To me the recalling of a bell was from an age old tradition, a part of which brings me to the topic of the farmers’ wife and the high quality meals routinely placed on the table daily. A meal of a quality few see today but a part of just a routine day just like the ringing of that bell. I was fortunate to have grown up in the era of the 1950s, 60s and even the 70s… an era of the last of the home cooked meals which were fed to a hired farm hand resembled more of a feast than just a meal.

My mom was a meat and potatoes type cook and she was good at supplying a large amount of food to eat. She would deliver a meat entrée with lots and lots of vegetables, potatoes and lots of yeast rolls and homemade bread to fill the belly of a worker who had labored hard all morning and would do the same after lunch.(if he hadn’t over eaten) Lots of carbs and sugars to keep a man full of fuel to complete a hard day’s work. She was by no means the only farmer’s wife to deliver on a high quality meal. I can think of so many ladies who could and would give a work crew a homemade, high quality tasting meal and would do so day after day.

We hired many men as farm hands to help in hay and tobacco as we raised a lot of both. But when we were done I then became the hired hand for other farmers so I could earn pocket money and help them out. Looking back I now realize that I might have picked those I helped by the quality of how good their wives cooked. I am not sure if this is a good or bad thing but I do connect the quality of the food to the persons, places, and why I worked for folks. If I was guaranteed a great meal the odds were I became a more loyal hand to them. I never minded working hard and long hours as long as I got paid. But I think this in some way connected to what kind of meal I was to receive.

Yes, I have worked for farmers who feed lunch meat, chips, and pop for our meal, but as you can tell I remember that meal and not fondly. But working for my Aunt Margaret, Cousin Lydia, Louis Maus and Eva Jennings, to name but just a few, bring back some of the best memories a person can ever have. Just ask any man who has put their feet under the table of a quality farmers wives’ meal and I bet you that person will recall how good it was and how good a place in their memory it fills in. I know I can recall some memories just from what was presented as such a thing as a meal.

I know I have had many guys who worked for me tell me all about the meals mom served. In her case her home brewed iced tea seems to be a big item to them( I took it for granted). Each cook had an item that a person can and will recall. I feel in the past generation a couple things have happened.

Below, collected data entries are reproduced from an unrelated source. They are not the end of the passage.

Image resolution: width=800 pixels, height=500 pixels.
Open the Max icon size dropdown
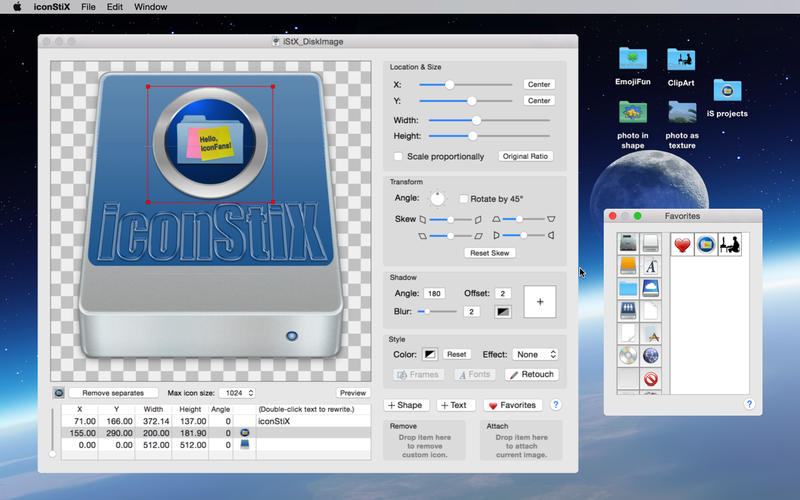(x=237, y=393)
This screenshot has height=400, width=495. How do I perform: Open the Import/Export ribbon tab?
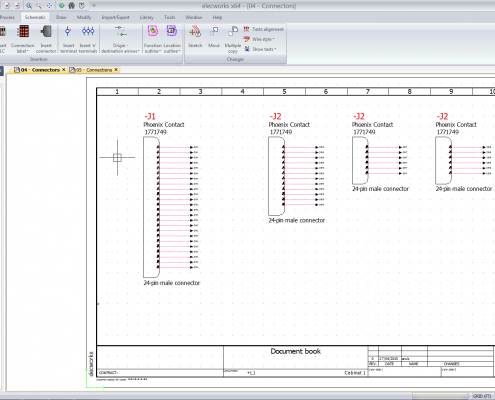click(115, 17)
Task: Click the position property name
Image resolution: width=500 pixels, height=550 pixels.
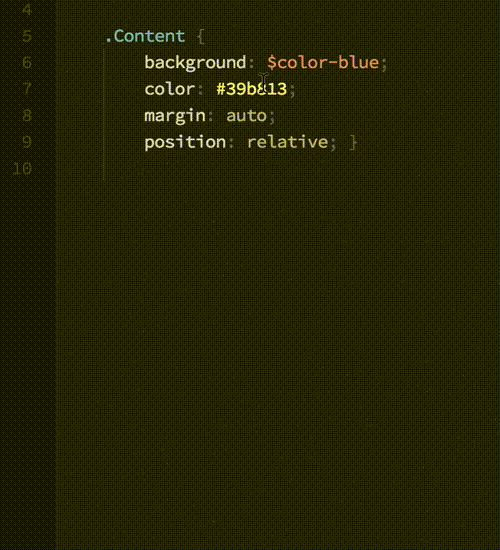Action: [x=185, y=143]
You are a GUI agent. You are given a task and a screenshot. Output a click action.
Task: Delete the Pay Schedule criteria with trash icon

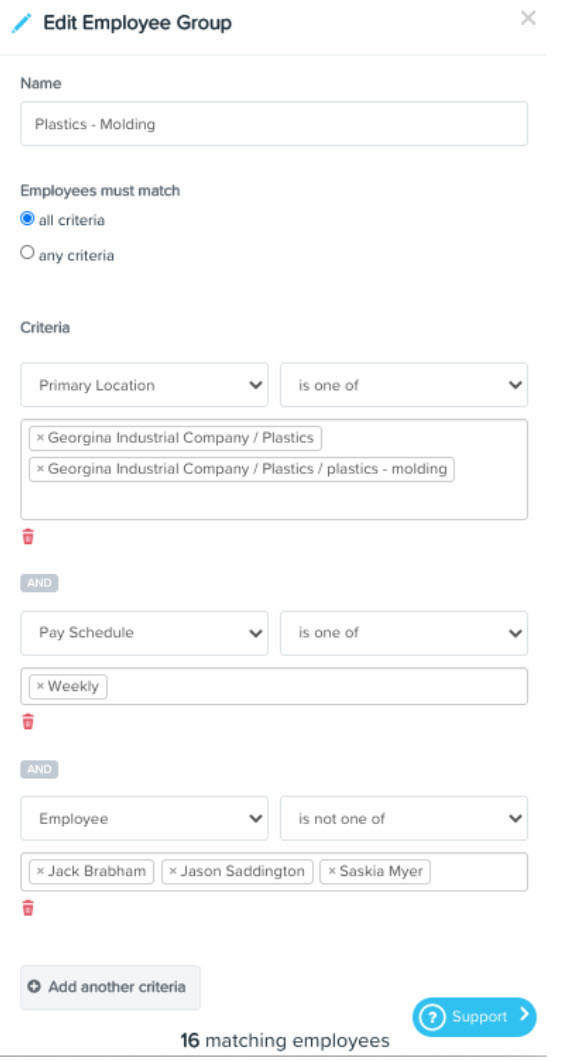[28, 722]
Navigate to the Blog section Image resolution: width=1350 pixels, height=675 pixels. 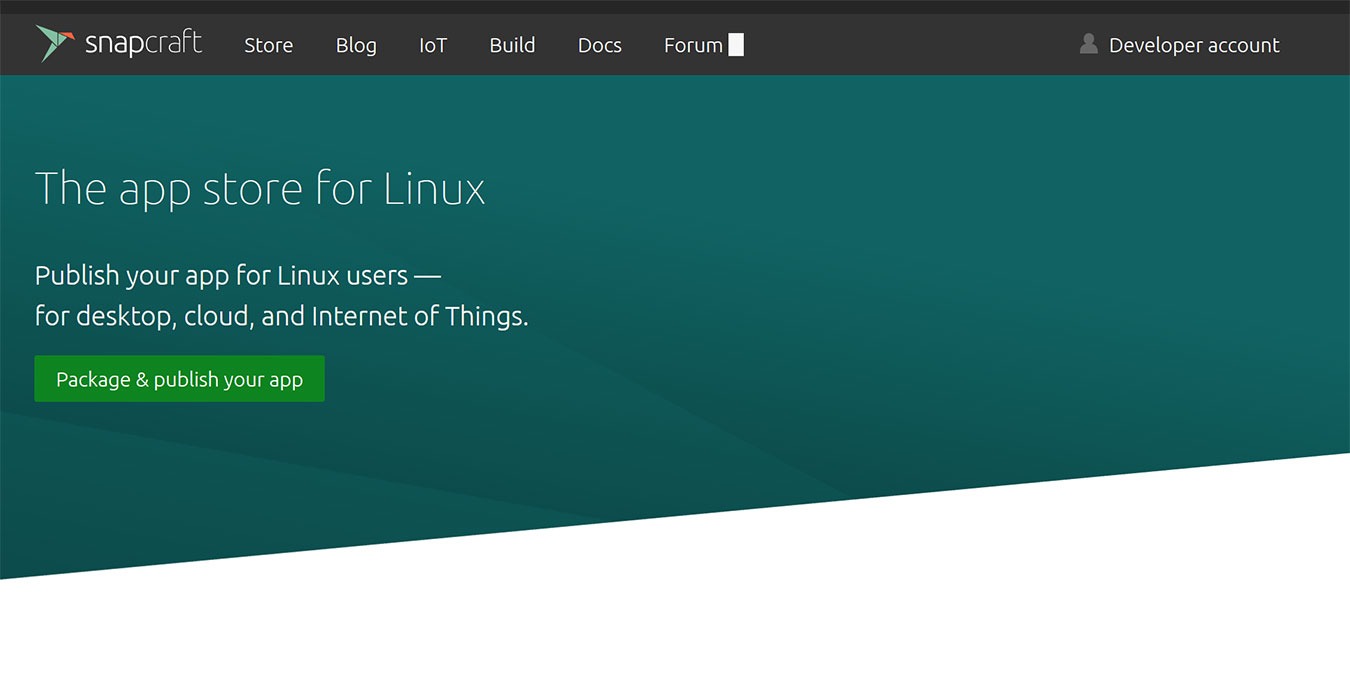pos(356,45)
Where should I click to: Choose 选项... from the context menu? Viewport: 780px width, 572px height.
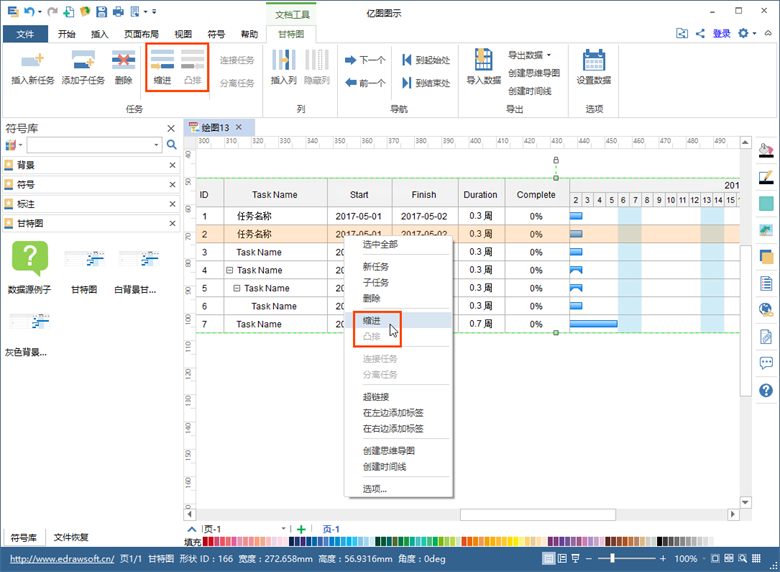pyautogui.click(x=375, y=489)
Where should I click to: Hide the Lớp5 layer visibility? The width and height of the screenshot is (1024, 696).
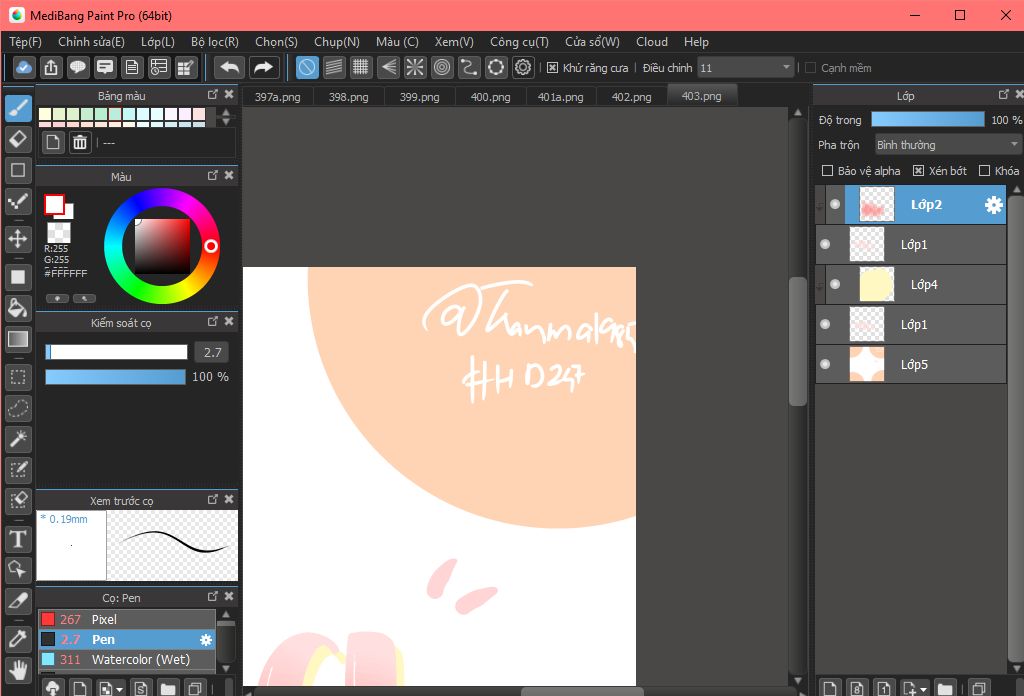pos(825,364)
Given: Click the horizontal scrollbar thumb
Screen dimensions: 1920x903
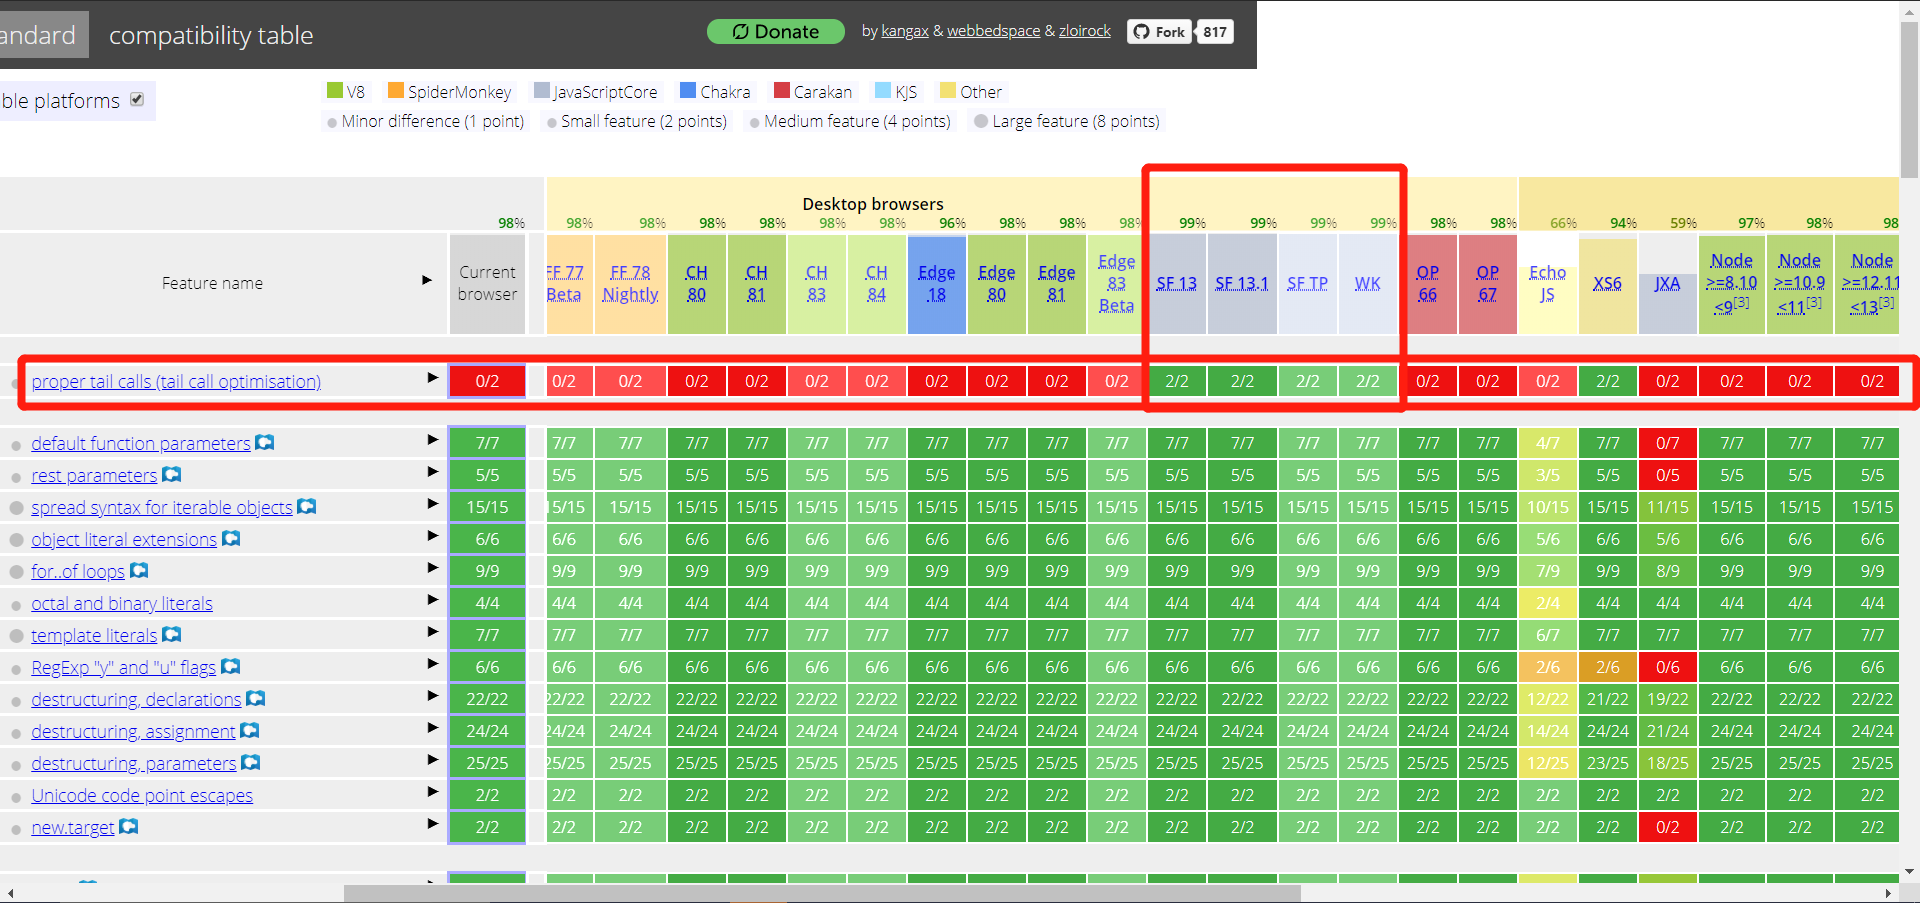Looking at the screenshot, I should coord(822,893).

One thing is hay is mostly done in the big bale and not a square bale. Tobacco has become a crop disappearing as the cash crop for the majority of the farmers. The need for farm hands has shrunk drastically. The farmer’s wife now works away from the farm in order to have a job that offers health insurance. All of the above have had a part in the change of how farming is done today. It is not a bad thing, just different.

Like the dinner bell it still exists but the need for it has disappeared. So is the need for a farmers’ wife to dedicate all her time to taking care of the house and cooking for a large crowd every day. So yes I am glad I worked for these ladies who made any of those chefs on TV be ashamed at what they think is great. I am glad my mom and my wife Sharon rang the dinner bell so I can say I heard the ringing of a time that was passing. Timing is everything and in this case I timed it right!